The 'Net Rush of 1999 reached a fevered pitch over the summer, as investors continued to search for gold in them thar pipes.
PricewaterhouseCoopers/Network World yesterday released the results of their Venture Capital Survey, a survey on venture capital spending. The survey found that investments in the network industry topped $6 billion in the third quarter. This figure smashes all previous quarterly records and sets the stage for an historic year in terms of the amount of money spent on the Internet infrastructure.
List of the top ten investments of the third quarter
VC database - Search more than two years of data from the survey.
PricewaterhouseCoopers conducts a quarterly survey of all venture capital investments and breaks out data on the network industry specifically for Network World readers.
Altogether, venture capitalists pumped more than $9 billion into the U.S. economy last quarter, more than double the investment of a year earlier. The majority of the investment was related to the Internet, either in the creation of content or support for the backbone, says Kirk Walden, national director of venture capital research for PricewaterhouseCoopers.
"This goes way beyond the latest e-commerce Web site,'' Walden says. "The Internet is represented in every industry category in the survey...The Internet right now is driving our economy, and it's on an Everest slope.''
Walden predicts that by year-end the total venture capital investment in network companies could reach as high as $16 billion - triple the amount invested in 1998. To bolster that claim, Walden points out that plenty of early stage companies are receiving first rounds of funding and will require more investment in the months ahead. He also notes that he has seen no slowdown in the deal making over the last six weeks.
"The whole focus in these investments is to get to market faster,'' Walden says. "At the later stages, the money is going towards marketing, advertising and brand building.''
The survey identified 546 start-ups offering communications-related equipment, software and services that received $6.21 billion in funding in the third quarter. This amount of investment represents nearly a fourfold increase over the $1.64 billion spent in the third quarter a year earlier. In fact, the amount invested between July and September of 1999 surpassed all of 1998 investments by about $1 billion.
The size of the deals was up significantly, too.
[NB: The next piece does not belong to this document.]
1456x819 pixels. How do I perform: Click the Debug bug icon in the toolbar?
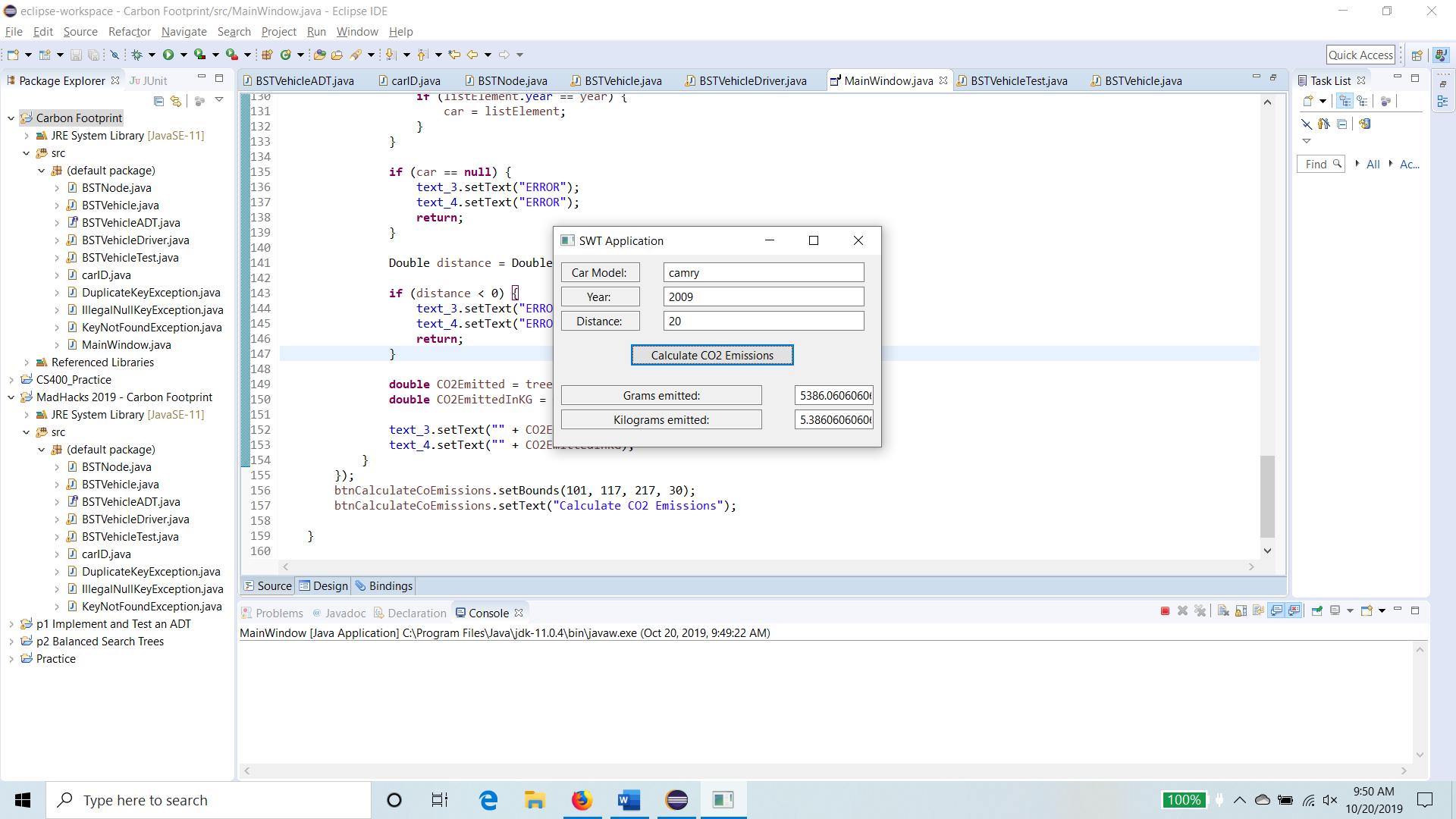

The average investment for the third quarter was $11.4 million, up from $9.43 million in the second quarter and $6.55 million in the third quarter of 1998.
Much of the investment was made in e-commerce companies, particularly Web sites offering business-to-business and business-to-consumer services. Of the top 10 deals of the quarter, half were related to e-commerce and all commanded big money - $60 million or more for each start-up.
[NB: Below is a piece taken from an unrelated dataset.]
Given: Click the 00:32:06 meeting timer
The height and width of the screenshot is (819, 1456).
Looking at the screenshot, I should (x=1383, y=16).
The largest deal of the quarter was $275 million raised by WebVan, a Foster City, Calif. company creating an online grocery store and delivery service. It was the fourth round of funding for WebVan, which opened its first market in the San Francisco Bay area.
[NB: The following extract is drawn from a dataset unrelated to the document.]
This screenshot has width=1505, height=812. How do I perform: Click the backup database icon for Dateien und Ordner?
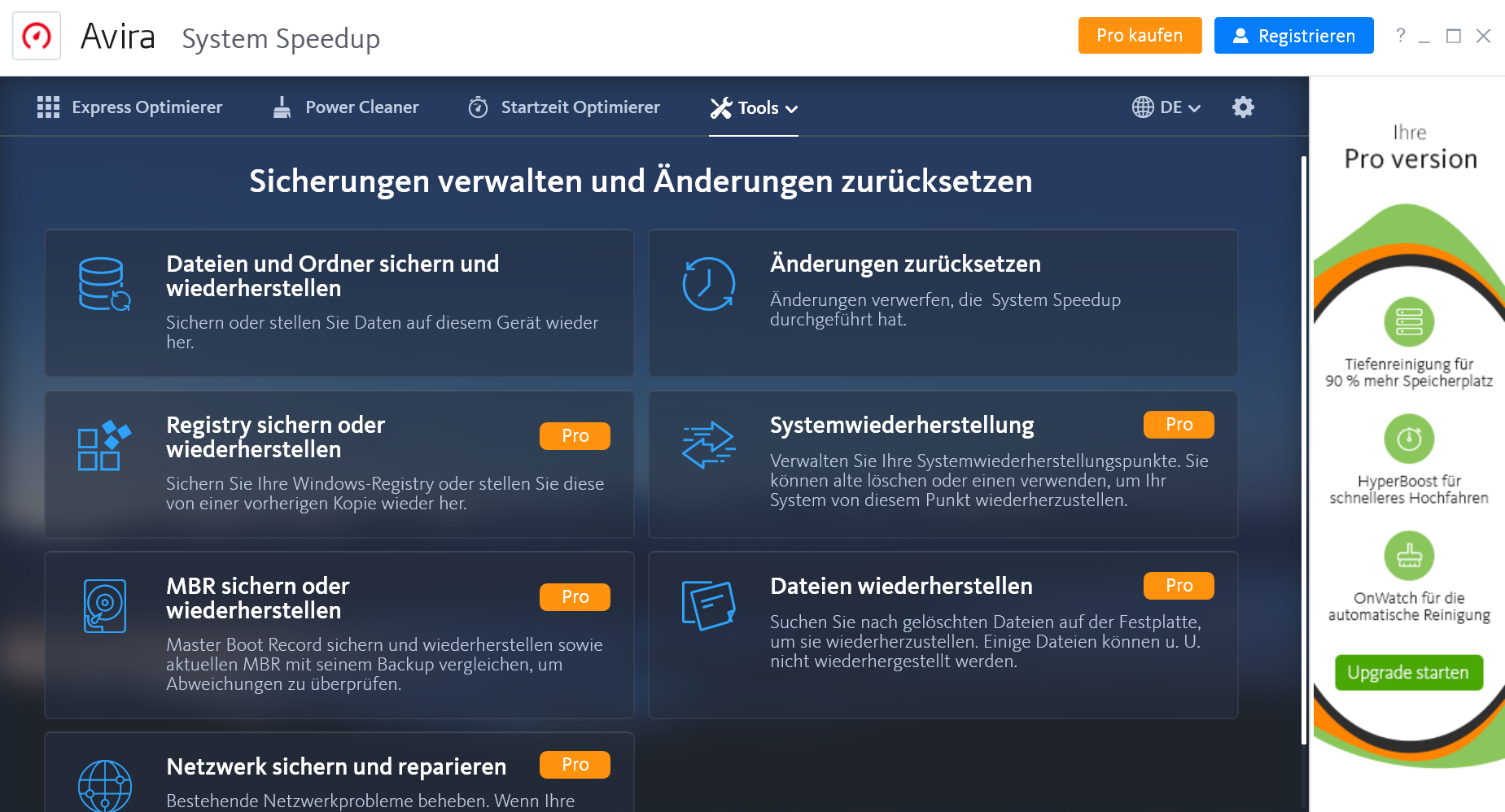[103, 285]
Other large deals were $195 million raised for Datek Online Holdings, an Edison, N.J. online brokerage network, and $119 million raised for eMachines, an Irvine, Calif. PC manufacturer and ISP.
The unprecedented venture capital investments follow the same path as the sky-high valuations of publicly held network companies such as Cisco, Juniper and Sycamore, according to Steve Meisel, global practice leader of PricewaterhouseCoopers' Computers and Networking Practice.
"Companies that were scraping by on $7 million or $10 million rounds of investment can go public and get market capitalizations of $1 billion,'' Meisel says. "Every quarter we say: 'Wow, these valuations are incredible. We can't see it going much higher.' And then it does.''
Meisel says the high valuations are good for enterprise customers because they mean that start-ups have more money behind them to hire high-quality staff and to solve product development problems.
"The money means companies can get new products to market and have greater flexibility in how they get there,'' Meisel explains. "They have more money to do their sales and marketing buildout and to gain alliances.''
For enterprise buyers, the survey highlights many new companies that will soon be offering Internet-related products and services:
- In the area of Internet-related services, 89 companies received more than $1 billion in funding. These companies are offering Web hosting, customer relationship management and credit collection services, many of which are geared toward e-retailers.
- In the software area, 181 companies received $1.7 billion in funding to develop software that automates all phases of the e-commerce process, including e-mail marketing, procurement, payment and customer services.
--In the communications area, 167 companies received more than $2 billion in funds. Much of the funding went to ISPs, digital subscriber line service providers and wireless companies.